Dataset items

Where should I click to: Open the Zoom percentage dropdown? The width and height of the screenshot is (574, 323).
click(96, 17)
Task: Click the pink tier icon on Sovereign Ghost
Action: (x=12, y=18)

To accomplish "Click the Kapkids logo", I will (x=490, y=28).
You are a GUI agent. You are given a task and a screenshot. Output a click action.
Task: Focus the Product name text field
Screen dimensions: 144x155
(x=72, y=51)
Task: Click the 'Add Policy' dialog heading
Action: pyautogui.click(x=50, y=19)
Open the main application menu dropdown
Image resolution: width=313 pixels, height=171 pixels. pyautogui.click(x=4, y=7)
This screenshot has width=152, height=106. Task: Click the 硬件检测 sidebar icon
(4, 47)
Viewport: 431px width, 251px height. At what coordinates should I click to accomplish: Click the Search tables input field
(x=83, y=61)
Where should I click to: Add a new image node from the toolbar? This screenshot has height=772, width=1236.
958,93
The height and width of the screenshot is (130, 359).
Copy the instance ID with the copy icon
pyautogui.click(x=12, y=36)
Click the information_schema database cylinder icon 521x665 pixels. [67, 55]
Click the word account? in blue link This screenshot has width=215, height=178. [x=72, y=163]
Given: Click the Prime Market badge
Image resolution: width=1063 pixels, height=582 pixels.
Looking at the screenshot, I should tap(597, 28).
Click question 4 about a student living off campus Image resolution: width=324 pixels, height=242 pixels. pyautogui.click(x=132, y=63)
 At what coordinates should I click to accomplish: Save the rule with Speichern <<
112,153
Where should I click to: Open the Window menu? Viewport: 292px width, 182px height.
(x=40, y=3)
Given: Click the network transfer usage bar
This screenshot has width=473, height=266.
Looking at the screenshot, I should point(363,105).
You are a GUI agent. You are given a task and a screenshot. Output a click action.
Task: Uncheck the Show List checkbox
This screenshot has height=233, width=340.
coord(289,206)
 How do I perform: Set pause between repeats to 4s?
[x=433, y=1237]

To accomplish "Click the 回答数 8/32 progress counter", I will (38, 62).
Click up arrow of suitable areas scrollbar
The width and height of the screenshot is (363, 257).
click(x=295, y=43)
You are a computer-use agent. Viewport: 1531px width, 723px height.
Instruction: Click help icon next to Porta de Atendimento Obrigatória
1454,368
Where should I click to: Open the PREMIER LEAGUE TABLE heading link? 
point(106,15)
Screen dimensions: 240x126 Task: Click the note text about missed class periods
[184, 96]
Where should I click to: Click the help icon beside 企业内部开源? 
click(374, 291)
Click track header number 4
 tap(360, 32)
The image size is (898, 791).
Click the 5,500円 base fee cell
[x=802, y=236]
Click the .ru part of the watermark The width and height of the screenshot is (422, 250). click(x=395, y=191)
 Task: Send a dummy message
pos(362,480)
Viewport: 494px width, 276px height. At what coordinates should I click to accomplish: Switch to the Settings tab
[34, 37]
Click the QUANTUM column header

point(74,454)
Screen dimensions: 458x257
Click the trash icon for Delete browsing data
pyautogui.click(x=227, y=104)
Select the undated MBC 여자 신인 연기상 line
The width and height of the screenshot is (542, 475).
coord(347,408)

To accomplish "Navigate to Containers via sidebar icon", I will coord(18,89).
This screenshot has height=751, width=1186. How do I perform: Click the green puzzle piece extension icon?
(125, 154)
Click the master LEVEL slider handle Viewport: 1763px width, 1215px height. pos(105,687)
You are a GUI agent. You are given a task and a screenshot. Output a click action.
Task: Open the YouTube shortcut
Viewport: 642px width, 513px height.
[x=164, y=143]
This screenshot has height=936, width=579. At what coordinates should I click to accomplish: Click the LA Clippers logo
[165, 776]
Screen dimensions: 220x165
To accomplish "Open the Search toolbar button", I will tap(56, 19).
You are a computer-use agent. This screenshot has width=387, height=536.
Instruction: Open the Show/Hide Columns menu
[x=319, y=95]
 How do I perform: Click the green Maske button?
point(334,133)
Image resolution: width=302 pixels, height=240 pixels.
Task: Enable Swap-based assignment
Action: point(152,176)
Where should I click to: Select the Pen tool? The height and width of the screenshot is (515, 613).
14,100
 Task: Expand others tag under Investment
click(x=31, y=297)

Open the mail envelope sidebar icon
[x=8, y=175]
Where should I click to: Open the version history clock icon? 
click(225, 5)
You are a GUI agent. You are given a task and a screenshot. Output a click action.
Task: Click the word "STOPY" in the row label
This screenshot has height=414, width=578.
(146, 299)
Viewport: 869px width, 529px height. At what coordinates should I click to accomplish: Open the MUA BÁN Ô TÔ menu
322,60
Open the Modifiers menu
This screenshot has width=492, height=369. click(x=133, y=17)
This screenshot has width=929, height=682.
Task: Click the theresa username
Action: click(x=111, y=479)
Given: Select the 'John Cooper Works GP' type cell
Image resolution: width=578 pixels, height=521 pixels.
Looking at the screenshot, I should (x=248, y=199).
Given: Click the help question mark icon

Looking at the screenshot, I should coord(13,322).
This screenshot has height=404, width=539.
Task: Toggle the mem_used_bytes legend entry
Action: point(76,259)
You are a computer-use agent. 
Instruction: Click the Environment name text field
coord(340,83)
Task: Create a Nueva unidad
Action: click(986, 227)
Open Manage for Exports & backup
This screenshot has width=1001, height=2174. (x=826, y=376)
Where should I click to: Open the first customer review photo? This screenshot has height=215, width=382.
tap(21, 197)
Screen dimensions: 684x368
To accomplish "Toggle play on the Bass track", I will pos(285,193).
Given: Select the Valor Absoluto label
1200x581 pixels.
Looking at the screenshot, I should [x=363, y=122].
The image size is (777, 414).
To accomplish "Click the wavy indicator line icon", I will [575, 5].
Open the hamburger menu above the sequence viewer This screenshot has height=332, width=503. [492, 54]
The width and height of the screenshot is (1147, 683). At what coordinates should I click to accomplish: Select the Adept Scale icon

* **The exercise**: Rewrite the records above, swapping "Where should I click to" for "Where do I click to" throughout and leaving every other line as it is.

* **Answer to this problem**:
Where do I click to: Open the Zoom percentage dropdown? The width and height of the screenshot is (574, 323).
click(96, 17)
Task: Click the pink tier icon on Sovereign Ghost
Action: (x=12, y=18)

To accomplish "Click the Kapkids logo", I will (x=490, y=28).
You are a GUI agent. You are given a task and a screenshot. Output a click action.
Task: Focus the Product name text field
Screen dimensions: 144x155
(x=72, y=51)
Task: Click the 'Add Policy' dialog heading
Action: pyautogui.click(x=50, y=19)
Open the main application menu dropdown
Image resolution: width=313 pixels, height=171 pixels. pyautogui.click(x=4, y=7)
This screenshot has width=152, height=106. Task: Click the 硬件检测 sidebar icon
(4, 47)
Viewport: 431px width, 251px height. At what coordinates should I click to accomplish: Click the Search tables input field
(x=83, y=61)
Where do I click to: Add a new image node from the toolbar? This screenshot has height=772, width=1236.
958,93
The height and width of the screenshot is (130, 359).
Copy the instance ID with the copy icon
pyautogui.click(x=12, y=36)
Click the information_schema database cylinder icon 521x665 pixels. [67, 55]
Click the word account? in blue link This screenshot has width=215, height=178. [x=72, y=163]
Given: Click the Prime Market badge
Image resolution: width=1063 pixels, height=582 pixels.
Looking at the screenshot, I should tap(597, 28).
Click question 4 about a student living off campus Image resolution: width=324 pixels, height=242 pixels. pyautogui.click(x=132, y=63)
 At what coordinates should I click to accomplish: Save the rule with Speichern <<
112,153
Where do I click to: Open the Window menu? Viewport: 292px width, 182px height.
(x=40, y=3)
Given: Click the network transfer usage bar
This screenshot has width=473, height=266.
Looking at the screenshot, I should point(363,105).
You are a GUI agent. You are given a task and a screenshot. Output a click action.
Task: Uncheck the Show List checkbox
This screenshot has height=233, width=340.
coord(289,206)
 How do I perform: Set pause between repeats to 4s?
[x=433, y=1237]

To accomplish "Click the 回答数 8/32 progress counter", I will (38, 62).
Click up arrow of suitable areas scrollbar
The width and height of the screenshot is (363, 257).
click(x=295, y=43)
You are a computer-use agent. Viewport: 1531px width, 723px height.
Instruction: Click help icon next to Porta de Atendimento Obrigatória
1454,368
Where do I click to: Open the PREMIER LEAGUE TABLE heading link? 
point(106,15)
Screen dimensions: 240x126 Task: Click the note text about missed class periods
[184, 96]
Where do I click to: Click the help icon beside 企业内部开源? 
click(374, 291)
Click track header number 4
 tap(360, 32)
The image size is (898, 791).
Click the 5,500円 base fee cell
[x=802, y=236]
Click the .ru part of the watermark The width and height of the screenshot is (422, 250). click(x=395, y=191)
 Task: Send a dummy message
pos(362,480)
Viewport: 494px width, 276px height. At what coordinates should I click to accomplish: Switch to the Settings tab
[34, 37]
Click the QUANTUM column header

point(74,454)
Screen dimensions: 458x257
Click the trash icon for Delete browsing data
pyautogui.click(x=227, y=104)
Select the undated MBC 여자 신인 연기상 line
The width and height of the screenshot is (542, 475).
coord(347,408)

To accomplish "Navigate to Containers via sidebar icon", I will coord(18,89).
This screenshot has height=751, width=1186. How do I perform: Click the green puzzle piece extension icon?
(125, 154)
Click the master LEVEL slider handle Viewport: 1763px width, 1215px height. pos(105,687)
You are a GUI agent. You are given a task and a screenshot. Output a click action.
Task: Open the YouTube shortcut
Viewport: 642px width, 513px height.
[x=164, y=143]
This screenshot has height=936, width=579. At what coordinates should I click to accomplish: Click the LA Clippers logo
[165, 776]
Screen dimensions: 220x165
To accomplish "Open the Search toolbar button", I will tap(56, 19).
You are a computer-use agent. This screenshot has width=387, height=536.
Instruction: Open the Show/Hide Columns menu
[x=319, y=95]
 How do I perform: Click the green Maske button?
point(334,133)
Image resolution: width=302 pixels, height=240 pixels.
Task: Enable Swap-based assignment
Action: point(152,176)
Where do I click to: Select the Pen tool? The height and width of the screenshot is (515, 613).
14,100
 Task: Expand others tag under Investment
click(x=31, y=297)

Open the mail envelope sidebar icon
[x=8, y=175]
Where do I click to: Open the version history clock icon? 
click(225, 5)
You are a GUI agent. You are given a task and a screenshot. Output a click action.
Task: Click the word "STOPY" in the row label
This screenshot has height=414, width=578.
(146, 299)
Viewport: 869px width, 529px height. At what coordinates should I click to accomplish: Open the MUA BÁN Ô TÔ menu
322,60
Open the Modifiers menu
This screenshot has width=492, height=369. click(x=133, y=17)
This screenshot has width=929, height=682.
Task: Click the theresa username
Action: click(x=111, y=479)
Given: Select the 'John Cooper Works GP' type cell
Image resolution: width=578 pixels, height=521 pixels.
Looking at the screenshot, I should (x=248, y=199).
Given: Click the help question mark icon

Looking at the screenshot, I should coord(13,322).
This screenshot has height=404, width=539.
Task: Toggle the mem_used_bytes legend entry
Action: point(76,259)
You are a computer-use agent. 
Instruction: Click the Environment name text field
coord(340,83)
Task: Create a Nueva unidad
Action: click(986, 227)
Open Manage for Exports & backup
This screenshot has width=1001, height=2174. (x=826, y=376)
Where do I click to: Open the first customer review photo? This screenshot has height=215, width=382.
tap(21, 197)
Screen dimensions: 684x368
To accomplish "Toggle play on the Bass track", I will pos(285,193).
Given: Select the Valor Absoluto label
1200x581 pixels.
Looking at the screenshot, I should [x=363, y=122].
The image size is (777, 414).
To accomplish "Click the wavy indicator line icon", I will [575, 5].
Open the hamburger menu above the sequence viewer This screenshot has height=332, width=503. [492, 54]
The width and height of the screenshot is (1147, 683). At what coordinates should I click to accomplish: Select the Adept Scale icon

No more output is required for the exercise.